I. Background and Charges
The SEC and SDNY filed parallel civil and criminal actions against Ishan Wahi, a former manager at Coinbase, Inc. (“Coinbase”), Nikhil Wahi (Wahi’s brother), and Sameer Ramani (Wahi’s friend) based on allegations that Wahi tipped his brother and Ramani with material, nonpublic information concerning the timing and content of upcoming Coinbase “listing announcements.”
As alleged, by virtue of his position as a manager, Wahi had access to confidential information regarding upcoming listings of crypto assets on the exchange. The SEC and SDNY allege that Wahi tipped information concerning these listing announcements to his brother Nikhil and friend Ramani allowing them to profit by purchasing the crypto assets in advance of the announcements, and subsequently selling the assets post-listing to the tune of over $1 million in total.
Both the SEC and SDNY actions allege and emphasize that Wahi’s disclosure of listing information to his brother and Ramani violated the exchange’s policies, which defined material nonpublic information to include asset listings, prohibited employees from disclosing such confidential information, and “expressly barred employees from providing a ‘tip’ to any person who might make a trading decision based on the information.”[4]
1. SEC Charges
In a single-count complaint filed in the United States District Court for the Western District of Washington, the SEC contends that defendants’ alleged insider trading scheme amounted to securities fraud in violation of Section 10(b) of the Securities Exchange Act (15 U.S.C. § 78j(b)) and Rule 10b-5 (17 C.F.R.§ 240.10b-5).
The SEC’s complaint alleges that blockchain addresses linked to Nikhil Wahi and Ramani traded in at least 25 crypto assets ahead of more than 10 listing announcements. The SEC claims that 9 of the 25 crypto assets were securities. The SEC complaint does not explain why the remaining 16 crypto assets did not constitute securities. With respect to the nine crypto assets underlying the securities fraud charges, the SEC alleges that they were “investment contracts” under the securities laws because (a) they were “offered and sold to investors”; (b) “who made an investment of money in a common enterprise;” and (c) they created “a reasonable expectation of profits to be derived from the efforts of others.”[5] The SEC further alleges that there were “continuing representations by issuers and their management teams regarding the investment value of the tokens, the managerial efforts that contribute to the tokens’ value, and the availability of secondary markets for trading the tokens” such that “a reasonable investor in the nine crypto asset securities would continue to look to the efforts of the issuer and its promotors, including their future efforts, to increase the value of their investment.”[6] The SEC case is before the Honorable Theresa L. Fricke in the Western District of Washington’s Seattle Division.
2. SDNY Charges
The SDNY filed criminal charges against Wahi, Nikhil Wahi, and Ramani for the same conduct, but notably does not allege securities fraud. The SDNY indictment contains the following four wire fraud counts in violation of Title 18, United States Code, Section 1343: (1) conspiracy to commit wire fraud against Wahi and his brother; (2) a separate conspiracy to commit wire fraud against Wahi and his friend; (3) a substantive count of wire fraud against Wahi and his brother; and (4) a substantive count of wire fraud against Wahi and his friend.
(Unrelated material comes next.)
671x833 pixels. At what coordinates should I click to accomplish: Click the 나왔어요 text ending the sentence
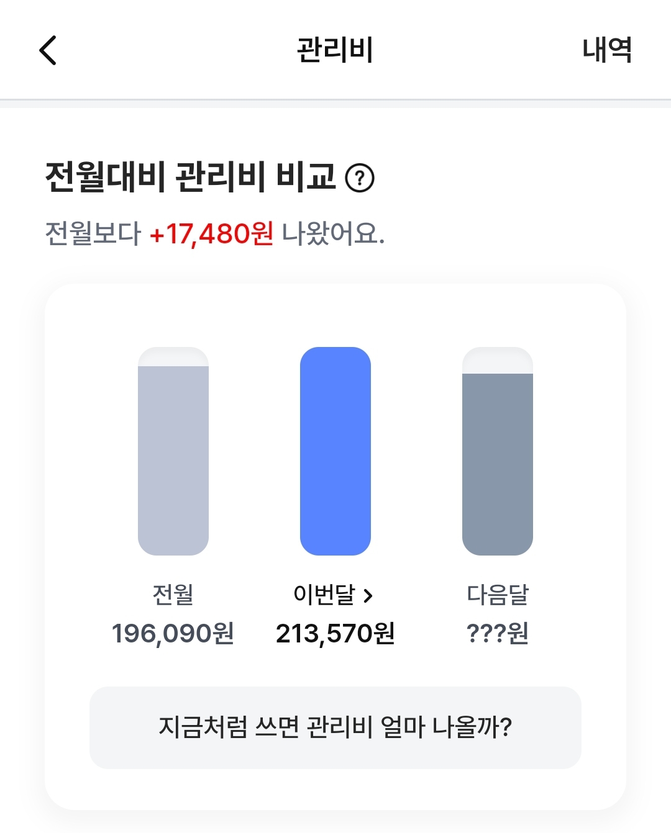pyautogui.click(x=333, y=234)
The SDNY indictment alleges that, on the basis of tips from Ishan Wahi of material non-public information concerning anticipated listing announcements, Wahi’s brother and friend separately executed trades concerning at least 25 different crypto assets shortly before at least 14 listing announcements, resulting in $1.5 million in illicit profits.[7]
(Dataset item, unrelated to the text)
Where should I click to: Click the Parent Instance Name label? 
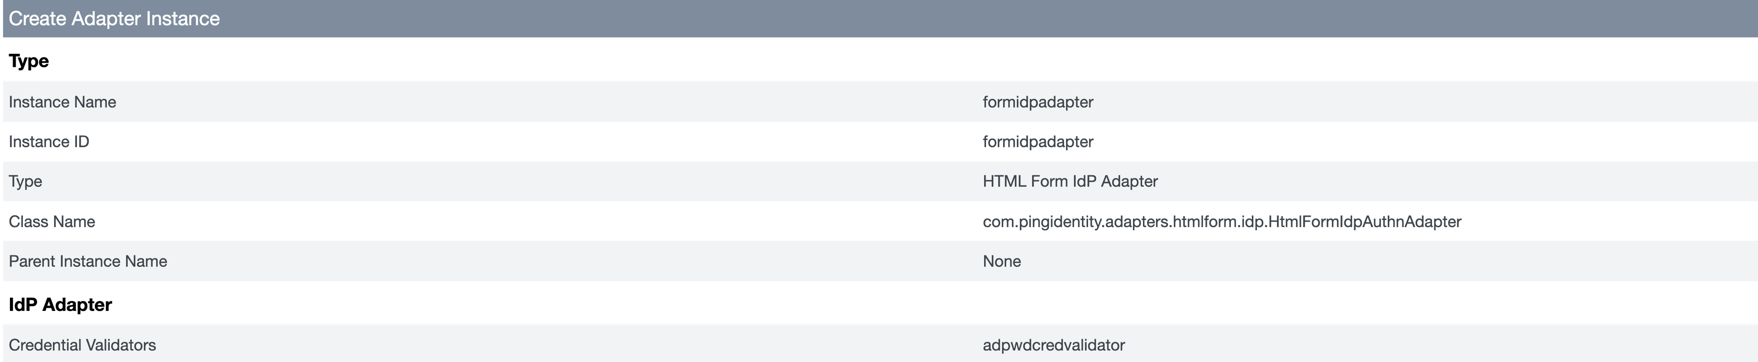[x=87, y=261]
In order to convict on the substantive wire fraud counts, the government must show: (1) a scheme or artifice to defraud; (2) money or property as the object of the scheme; and (3) the use of wires to further the scheme. To prevail on the conspiracy charges, the government must also show: (1) an agreement between Wahi and any alleged co-conspirator to execute the trading scheme; and (2) an overt act—whether innocent or illegal—committed in furtherance of the conspiracy. The SDNY case is before the Honorable Loretta Preska.
II. Notable Issues Arising from SEC Allegation that Certain Crypto Currencies Are Securities
The SEC’s decision to pursue a securities fraud case against Wahi is noteworthy for a number of reasons.
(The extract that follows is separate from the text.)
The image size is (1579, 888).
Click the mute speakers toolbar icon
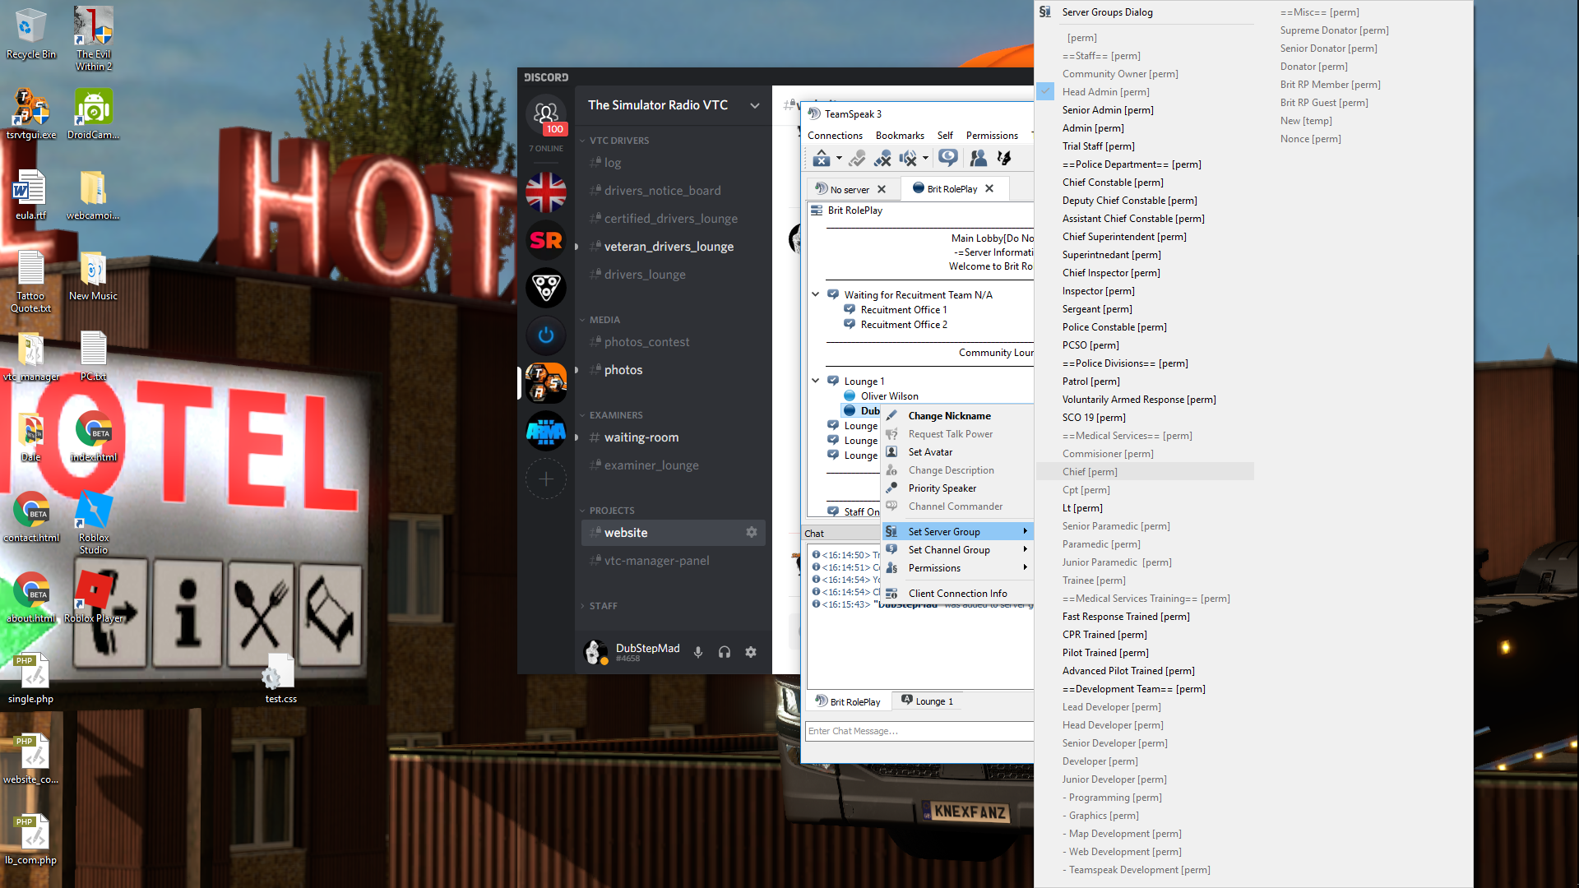908,158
First, the SEC’s legal theory that certain crypto assets constitute “securities” is far from settled in the federal courts.[8] The SEC is in fact litigating a similar issue in an ongoing case against Ripple Labs concerning whether Ripple’s sales of digital asset XRP constituted unregistered securities offerings.[9]
In this regard, it is notable that there is no securities fraud charge in the parallel criminal indictment. The SDNY only charged wire fraud and conspiracy to commit wire fraud—a highly atypical move in an insider trading case where the government almost always charges securities fraud. In a press release announcing four new insider trading indictments against nine individuals on July 25, 2022—all of which allege securities fraud—U.S. Attorney Damian Williams reinforced the SDNY’s commitment to prosecuting insider trading and referenced the Wahi case in stating that insider trading is a form of “old school fraud” that may be committed using “new school methods.” The lack of a securities fraud charge in the Wahi case potentially reflects the SDNY’s concerns about proving beyond a reasonable doubt that defendants dealt in a “security” subject to the federal securities laws.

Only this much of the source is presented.